To ensure reproducibility, all codes used in this project were written down in a Jupyter Notebook. This enabled the results to be replicated and the code to be reused for other applications. The Jupyter Notebook also enabled figures and comments to be placed directly inside the document, hence helping the reader to better understand the code snippets. All notebooks used in this work are available on GitHub https://github.com/climasoma/nlp/.
Figure 5 shows the evolution of the coherence metric with respect to the number of topics. The averaged topic coherence increases up to 6 topics then slowly starts to decrease.
Figure 6 (left) shows the frequency of the topic in the corpus (as percentage of documents in the corpus that belong to this topic). The circles are placed according to the first two principal components based on their inter-topic distance computed using the Jensen–Shannon divergence (Lin, 1991). Topics closer to each other are more similar than topics further apart. Figure 6 (right) shows the frequency of each bigram in the topic and in the corpus. Topic 1, 3 and 5 were relatively similar and focus mainly on cover crops, residues and conventional tillage. Topic 2 grouped papers that investigated the effect of biochar on water content and microbial biomass. Topic 4 focused on the impact of tillage on aggregate sizes. Topic 6 made mention of meta-analysis studies (though all considered documents were primary studies, not meta-analysis). The left part of Figure 6, clearly shows how Topic 1, 3 and 5 were closer to each other and how Topic 4 was away from the group according to PC2.

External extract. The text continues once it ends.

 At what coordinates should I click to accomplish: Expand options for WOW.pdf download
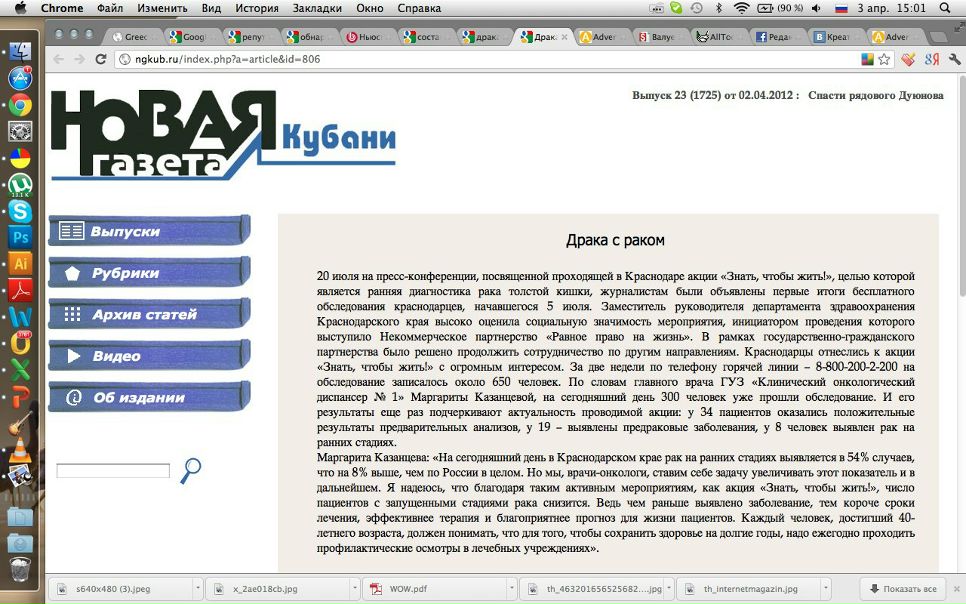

Table 3 shows the metrics relative to the different rules-based extraction techniques. Note that “n” does not always represent the number of documents in the corpus as a document can contain multiple locations for instance. Regular expressions associated with a dictionary for soil texture and soil type provided one of the best precision overall due to their high specificity. Soil type had the highest recall, which means that all instances of soil types mentioned in the document had been successfully extracted. Regular expression matching quantities such as ‘rainfall’, ‘disk diameter’, ‘tensions’ or ‘coordinates’ had lower recall than rules making use of a dictionary. Coordinates had a high precision but a lower recall as some coordinate format could not be extracted from the text. This could be partly explained by the conversion of the symbols for degree, minute, seconds from PDF to text. As the encoding of these characters varies a lot between journals, the conversion sometimes led to “°” converted to “O”, “*” or “0”. Identifying all these different cases while retaining a high accuracy on more frequent cases was challenging with regular expressions.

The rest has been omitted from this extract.